The carbine is suitable for home defense, training courses, plinking at the range, or wartime service (this is what our military issues the troops). The reason it is so versatile is the carbine is light and easy to carry while still having a long enough barrel to give good muzzle velocity and a handguard comfortable across a wide range of uses with any necessary accessories.
AR-15 Pistol (AKA: Short-Barreled Rifle)
This model looks the best in the gun shop and makes everybody’s head turn at the range. It is small and sexy and promises to make all your dreams come true. Like most Sirens, this sweet little thing comes with some baggage.
AR pistols will usually have barrel lengths anywhere from 7.5 to 11.5 inches with suitably short handguards. There will also be a shoulder brace in place of a stock on the AR pistol variants. Red dot optics pair best with AR pistols in their intended application of self-defense and shooting targets inside 200 yards.
AR pistols are the kings of portability, so anytime there’s a need for a small but powerful firearm, this is a prime contender. One thing to remember is the AR pistol’s short barrel offers less muzzle velocity than the longer barrel lengths. For best performance, stick to bullets weighing 62 grains or less when using an AR pistol for anything other than dinging steel at close range. Also, the short barrel serves up louder than normal muzzle blast, so over-the-ear muffs will be more comfortable than just stuffing in some ear plugs. The short handguard can make mounting a light and sling a crowded affair.
AR-15 Recce Rifle
The Recce Rifle is for all those times a shooter feels like stretching his or her legs. Cartridge selection plays a big role in this class of rifle with 5.56x45mm NATO (or .223 Remington) being the most common and offering an effective range of about 600 yards. Choosing the 6mm ARC or 6.5 Grendel will extend that range to out past 1,000 yards.

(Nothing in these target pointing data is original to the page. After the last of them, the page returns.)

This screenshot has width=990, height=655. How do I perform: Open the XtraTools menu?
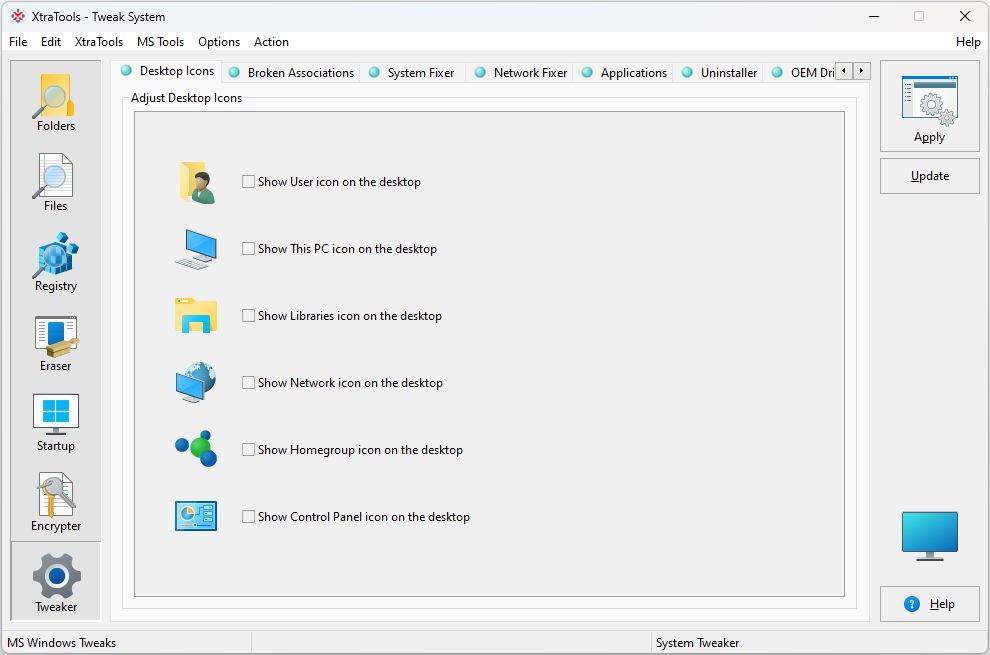(x=99, y=42)
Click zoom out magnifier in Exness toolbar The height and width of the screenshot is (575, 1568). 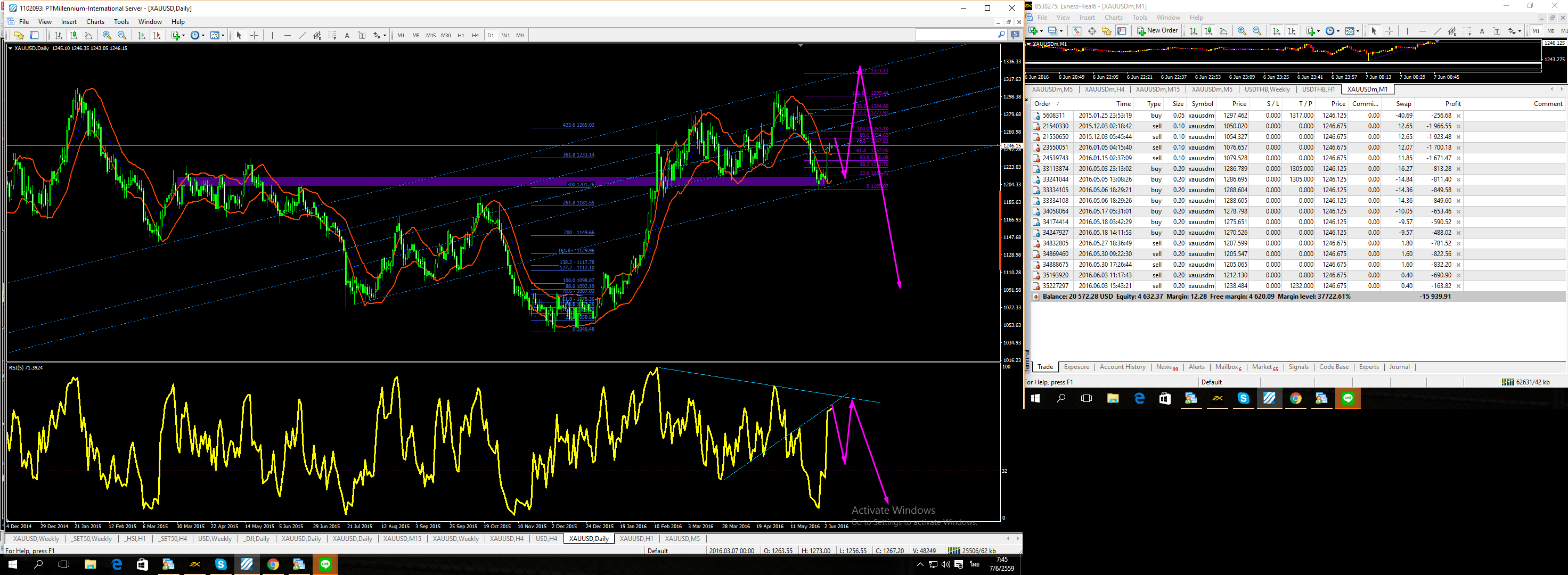(1257, 31)
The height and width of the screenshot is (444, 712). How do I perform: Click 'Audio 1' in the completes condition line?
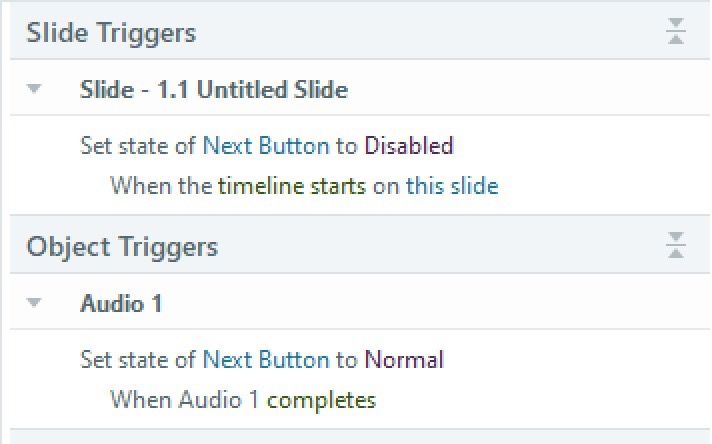(219, 400)
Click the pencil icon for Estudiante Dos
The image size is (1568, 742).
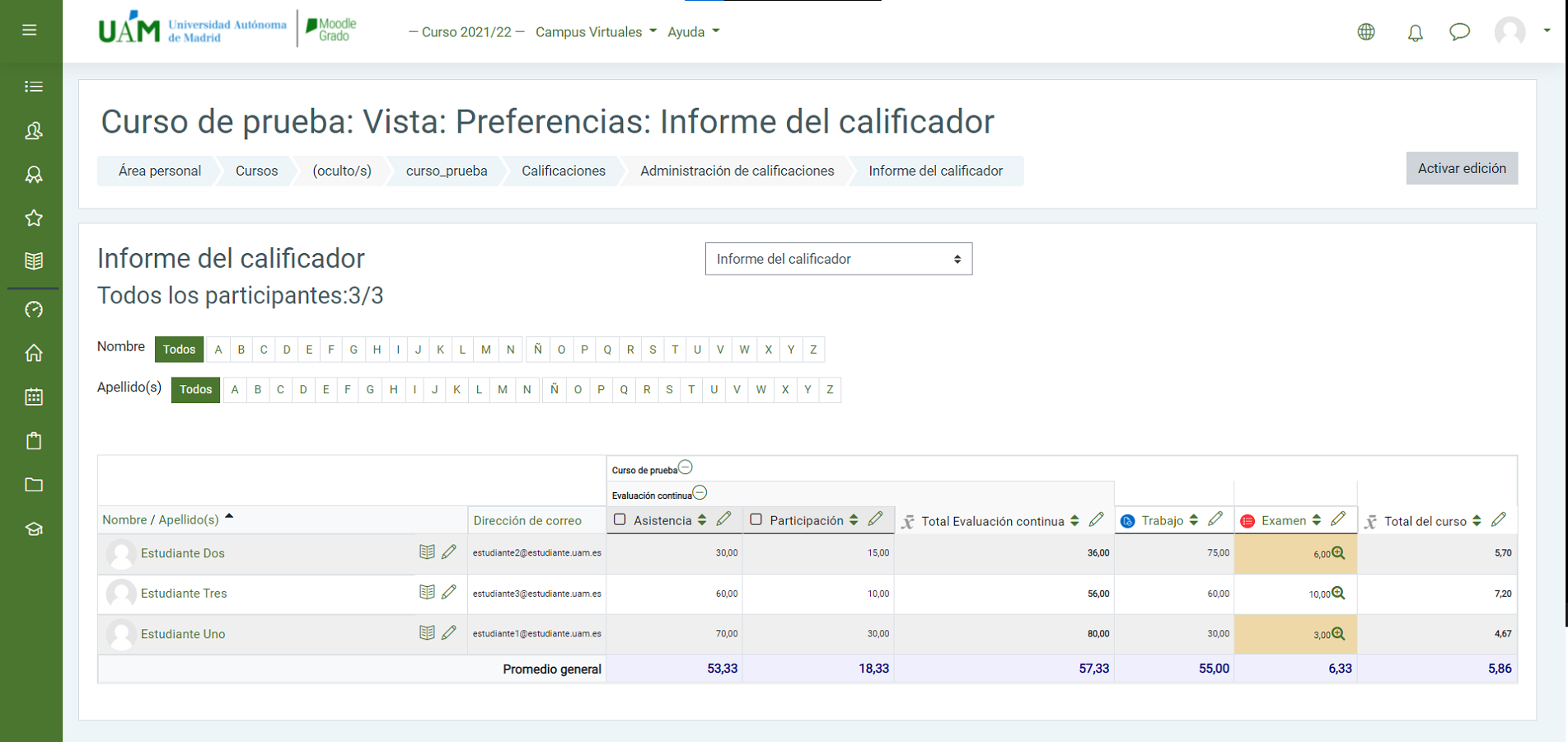click(449, 552)
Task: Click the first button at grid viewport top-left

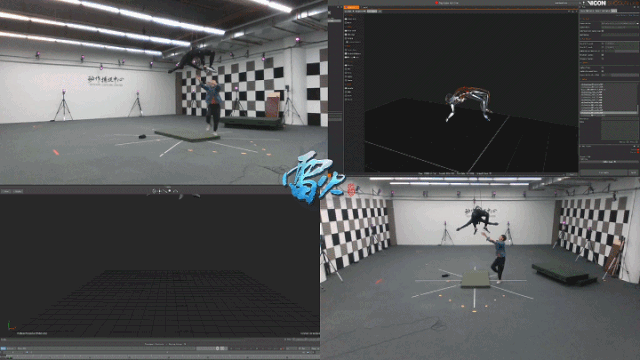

These rifles have longer barrels, usually 16 to 18 inches, because longer barrels offer more muzzle velocity and that’s helpful getting out to longer ranges. With the longer barrels comes longer handguards that can wear a bipod or make life easier when trying to use rocks, fences, or tree branches to support the rifle while shooting from field positions.
Stocks on recce rifles are usually fixed, lacking the collapsible stock found on the typical carbine. However, recce rifle stocks can adjust for comb height, so they support the shooter’s head when firing from the prone and greatly increase comfort. Recce rifles are the longest, heaviest, and most cumbersome of these three AR classes.
Regardless of which AR class best suits the shooter’s needs, they all function and operate the same. However, know that owning one AR of any class quickly leads to owning ARs from other classes. That’s encouraged, though. Class restriction is a concept of yesteryear.